One thing hidden in the denominator of that equation (standard deviation) is that all deviation is not created equal. Upside deviation is a good thing, downside deviation is not—unfortunately the calculation does not take that into account. A fund with 5% upside deviation and a fund with 5% downside deviation could both have an overall standard deviation of 5%, but for my money I’d rather deviate on the upside than the downside.

One area where this can affect investors is when comparing two strategies with similar returns and one has higher deviation than the other. Quick thinking might lead you to believe that the fund with the lower standard deviation (thus higher Sharpe) is better, but that is not actually the case. Simply looking at this one measurement can dissuade you from a strategy that outperforms over time—when really the only reason the standard deviation is higher is because it is doing a much better job on the upside than the other strategy you are considering. This is one reason we suggest advisors don’t start and stop their analysis at Sharpe Ratios, but that you should add (at least) one additional statistic each time you are evaluating a strategy: the Sortino Ratio.

The Sortino ratio is essentially a measure of downside deviation; it helps you evaluate if you are getting paid for every unit of risk you are taking. It does this by looking at the historical returns, removing any return above “0” and measuring the return minus your target (or risk-free rate) by that deviation. In simple language, the ratio provides the return on ‘bad’ volatility…something that any investor worried about risk-adjusted returns and keeping clients invested in all market environments should be concerned about.

Let’s consider two funds with the following characteristics:

Fund A | Fund B | |

Average Return | 20% | 18% |

Standard Deviation | 12% | 12% |

Downside Deviation | 10% | 6% |

Both funds have the exact same standard deviation so calculating the Sharpe Ratio would lead you to conclude Fund A is better (1.67 vs 1.50) on a risk/adjusted basis. However, if you take it a step further and measure the Sortino Ratio, you get a slightly different story. Fund A has a Sortino of 2 while Fund B has a Sortino of 3. What this number (bigger is better) essentially tells you is that while Fund B underperforms Fund A, it is much more efficient in that for every unit of risk you take, you are ‘paid’ 3 times the return whereas Fund A only pays you 2 on the same unit of risk. It also suggests that while the funds have the same overall standard deviation, Fund B deviates much more on the upside, which is the side of the fence I’d personally rather be on.

This matters in a ‘dollars and cents’ world as well. We all know the math around compounding and that by limiting losses over time, even while lagging on the upside, investors can come out ahead (click here for a compelling example of that). Looking at the return for every unit of ‘bad’ risk you take should be of much more importance than overall volatility.

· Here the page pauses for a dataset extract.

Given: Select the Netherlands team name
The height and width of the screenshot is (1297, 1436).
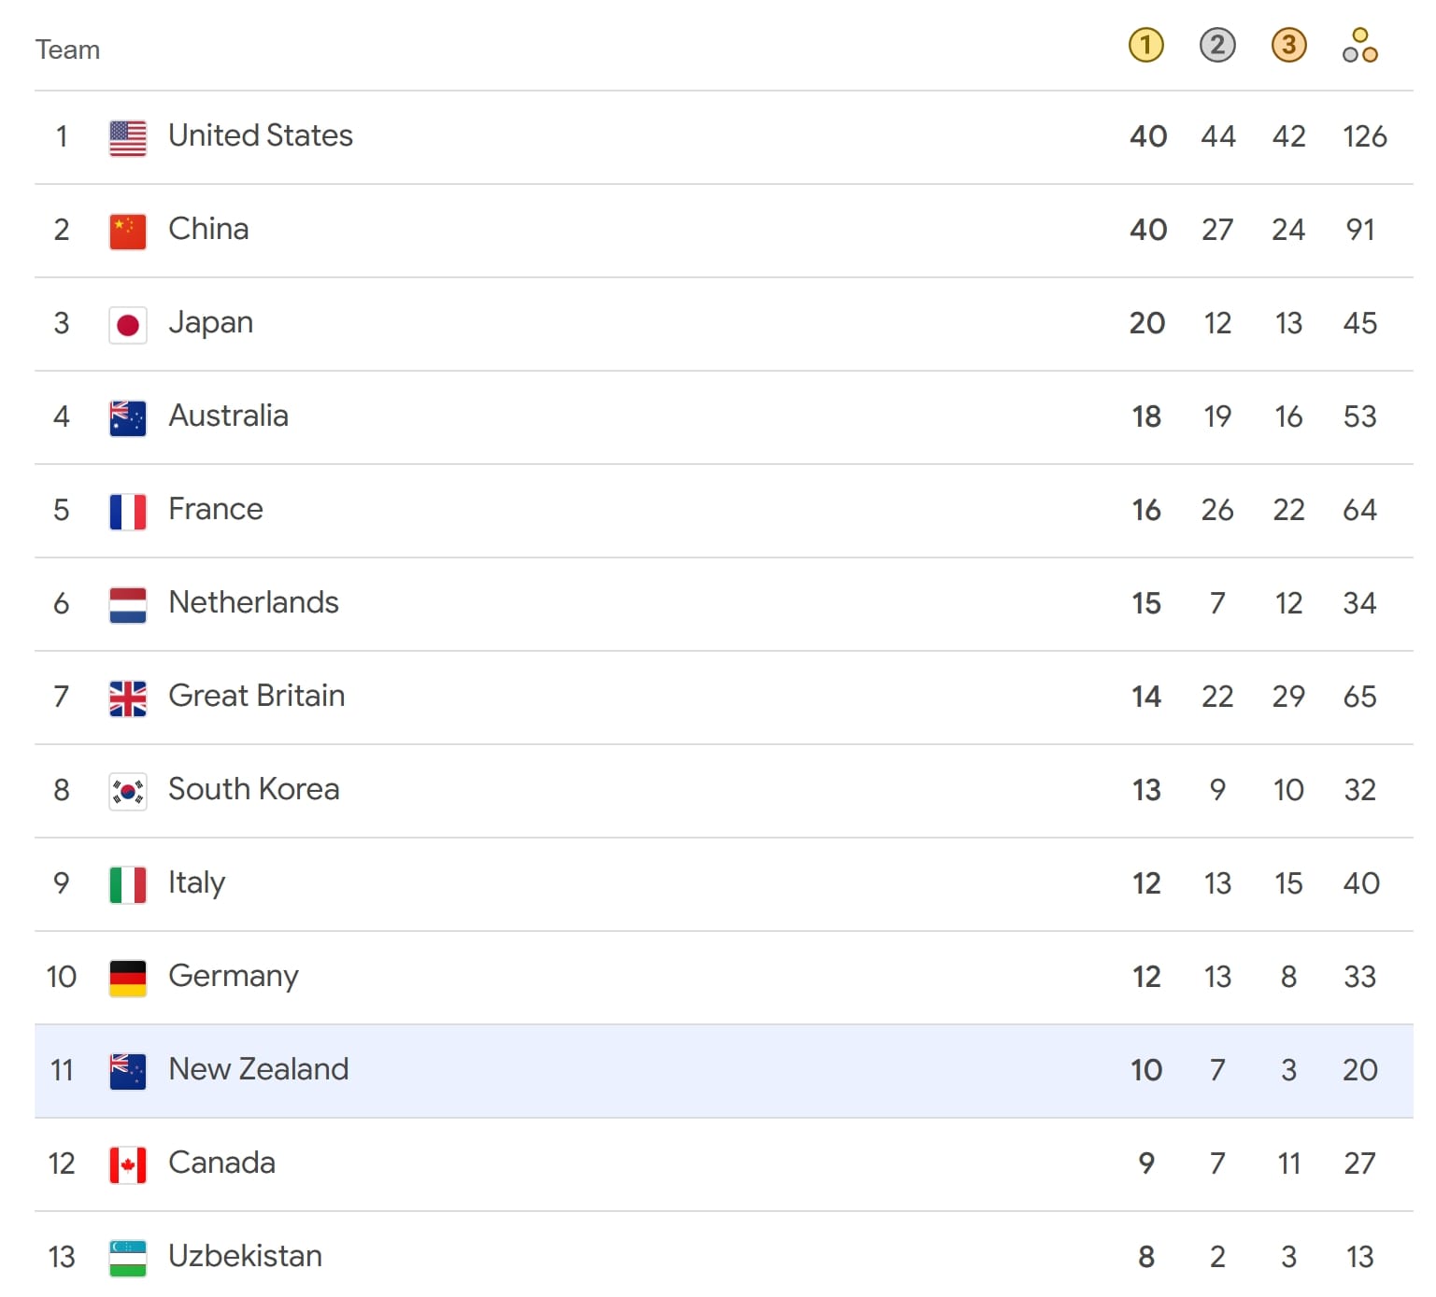Looking at the screenshot, I should (253, 602).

There are many ways to evaluate funds and advisors differ in their approach, we’d simply caution concluding your evaluation at the Sharpe ratio. Next time you research new managers (or as you continue diligence on the funds you already own), make sure to look at the Sortino ratio. Whenever the next bout of volatility strikes or a correction comes, you’ll be glad you and your clients are getting paid for the risk you are taking.